General Motors has begun a long and expensive transition to a new business model. Photo: AP

JOHANNESBURG – General Motors Company will cut car production, stop building several slow-selling models and slash its North American workforce, sources said yesterday, marking its biggest restructuring in North America since its bankruptcy a decade ago. 

GM plans to halt production next year at three assembly plants – Lordstown, Ohio; Hamtramck, Michigan; and Oshawa, Ontario; the sources added. The company also plans to stop building several models now assembled at those plants, including the Chevrolet Cruze, the Cadillac CT6 and the Buick LaCrosse, the sources said. 

The issue will be addressed in talks with the United Auto Workers union next year. GM chief executive Mary Barra made calls early yesterday to disclose the plans, the sources said. 

GM declined to comment before an expected announcement. 

Shares were up 2.2 percent at $36.72 (R507.52). 

Cost pressures on GM and other carmakers and suppliers have increased, as demand waned for traditional sedans. The company has said tariffs on imported steel, imposed earlier this year by the Trump administration, have cost it $1 billion. 

A Canadian union, Unifor, which represents most unionised car workers in Canada, said on Sunday that it was informed by GM that there would be no product allocated to the plant in Oshawa, about 60km from Toronto, after December 2019. 
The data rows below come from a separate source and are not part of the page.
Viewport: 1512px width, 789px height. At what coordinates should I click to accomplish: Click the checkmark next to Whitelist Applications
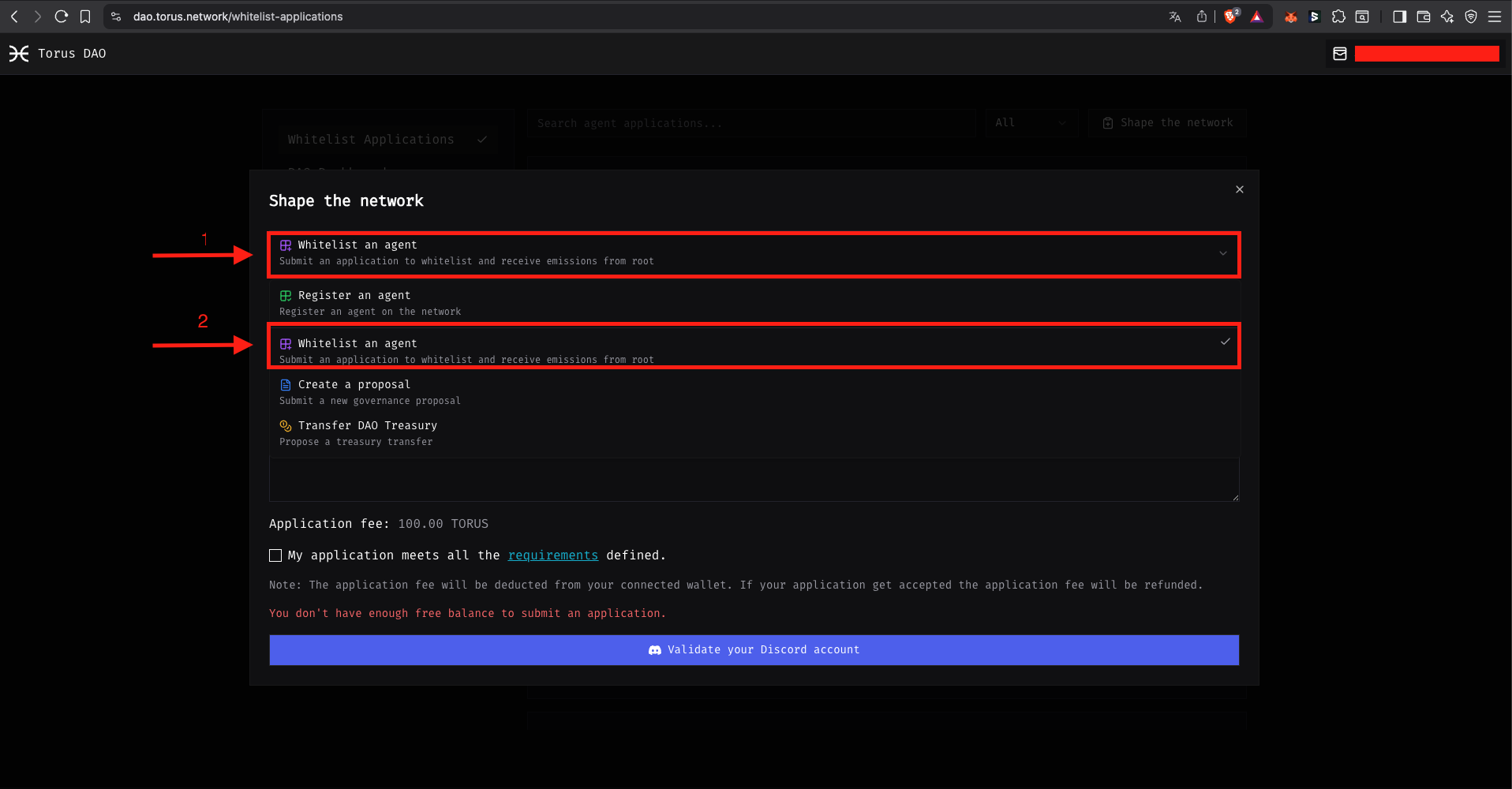(482, 139)
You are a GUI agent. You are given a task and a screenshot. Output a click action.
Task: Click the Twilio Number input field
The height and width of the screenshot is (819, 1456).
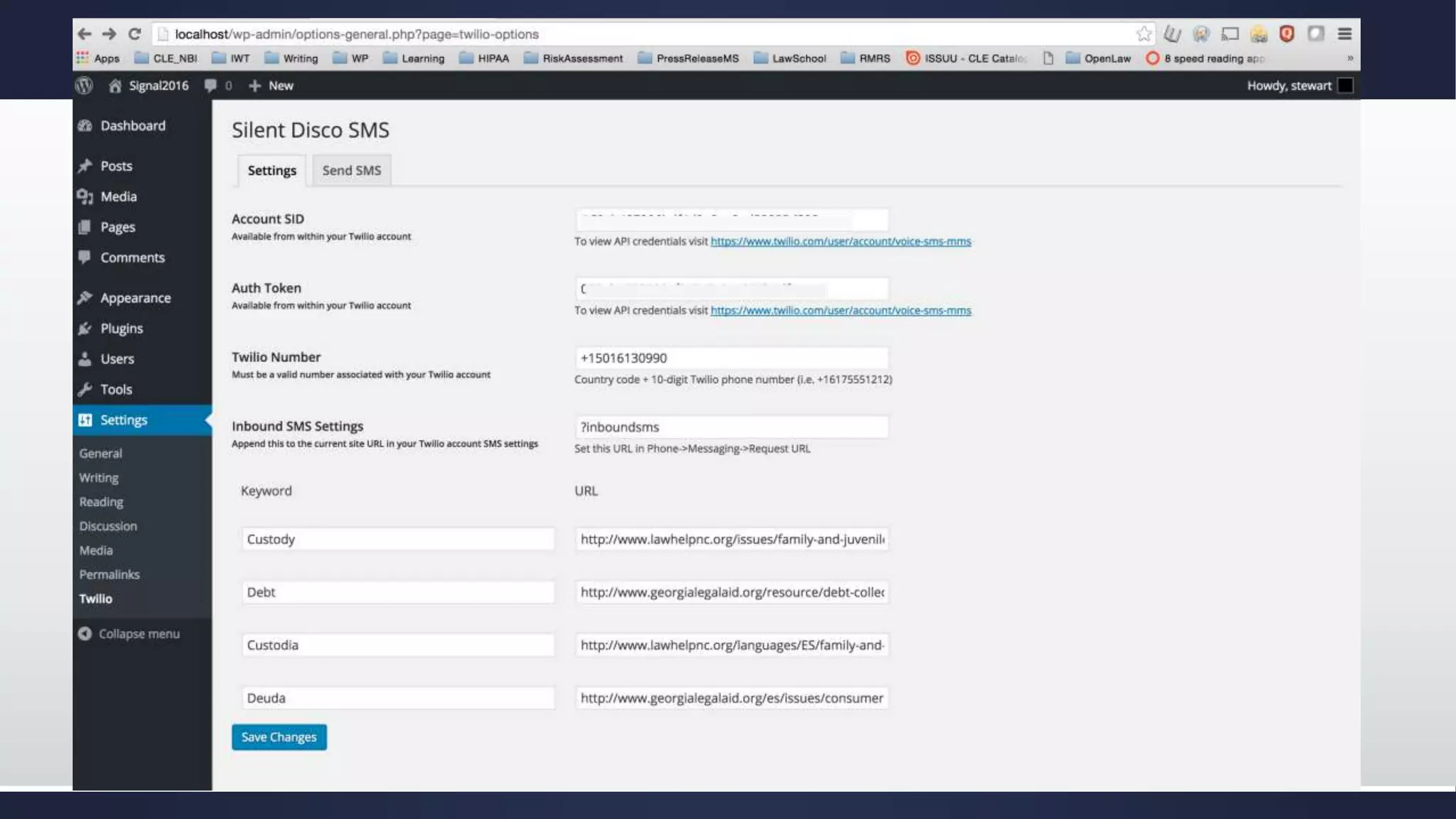[731, 358]
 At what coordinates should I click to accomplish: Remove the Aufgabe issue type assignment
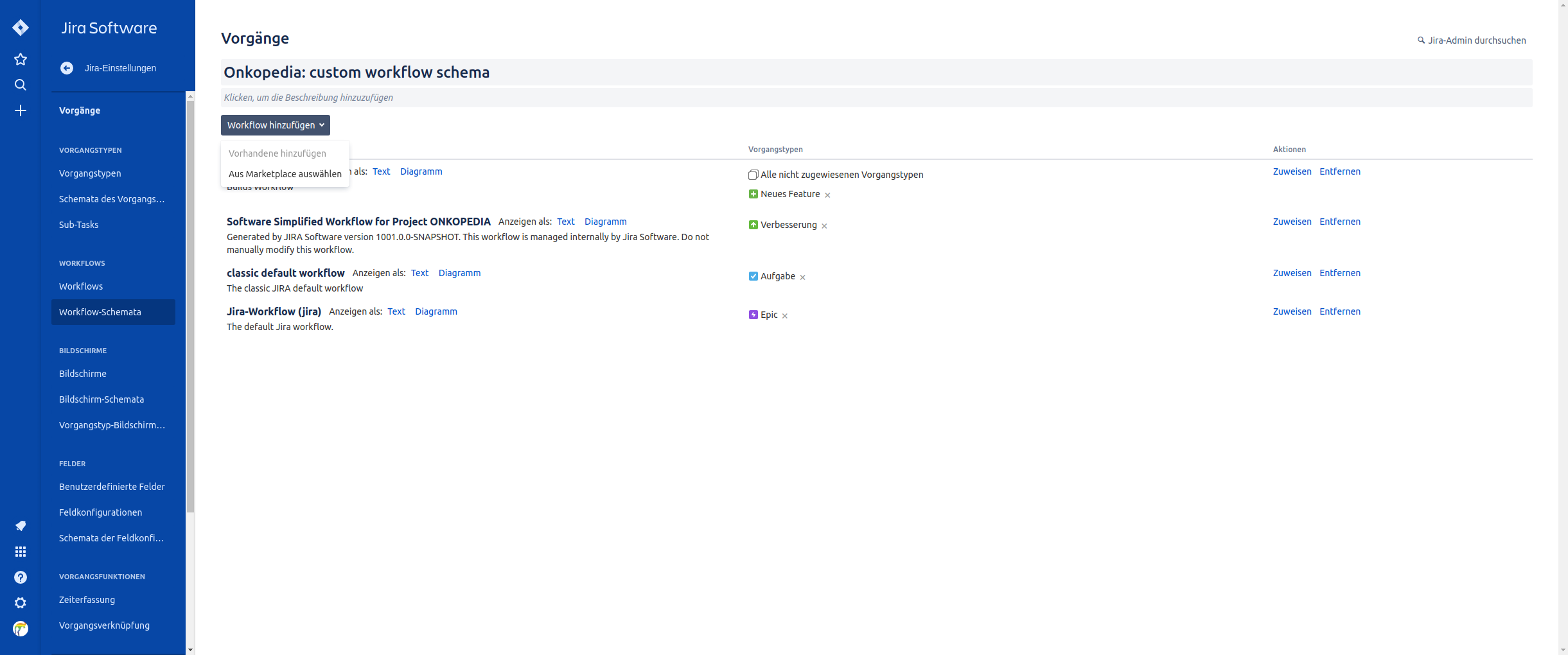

GM employs about 2 500 union staff in Oshawa, which produces both the Chevrolet Impala and Cadillac XTS sedans. It also completes final assembly of the stronger-selling Silverado and Sierra pick-up trucks, shipped from Indiana. 

GM has begun what is expected to be a long and expensive transition to a new business model that embraces electrified and automated vehicles, many of which will be shared rather than owned.      

The No 1 US carmaker signalled the latest belt-tightening in late October when it offered buyouts to 50 000 salaried employees in North America, with the aim of reducing headcount by 18 000. It plans to trim executive ranks by 25 percent, the source said.  

With US car sales lagging, several car plants have fallen to just one shift, including its Hamtramck and Lordstown assembly plants.  

A rule of thumb for the automotive industry is that if a plant is running below 80 percent of production capacity, it is losing money. 

GM has several plants running well below that. 

Consultancy LMC estimates that Lordstown will operate at just 31 percent of production capacity this year.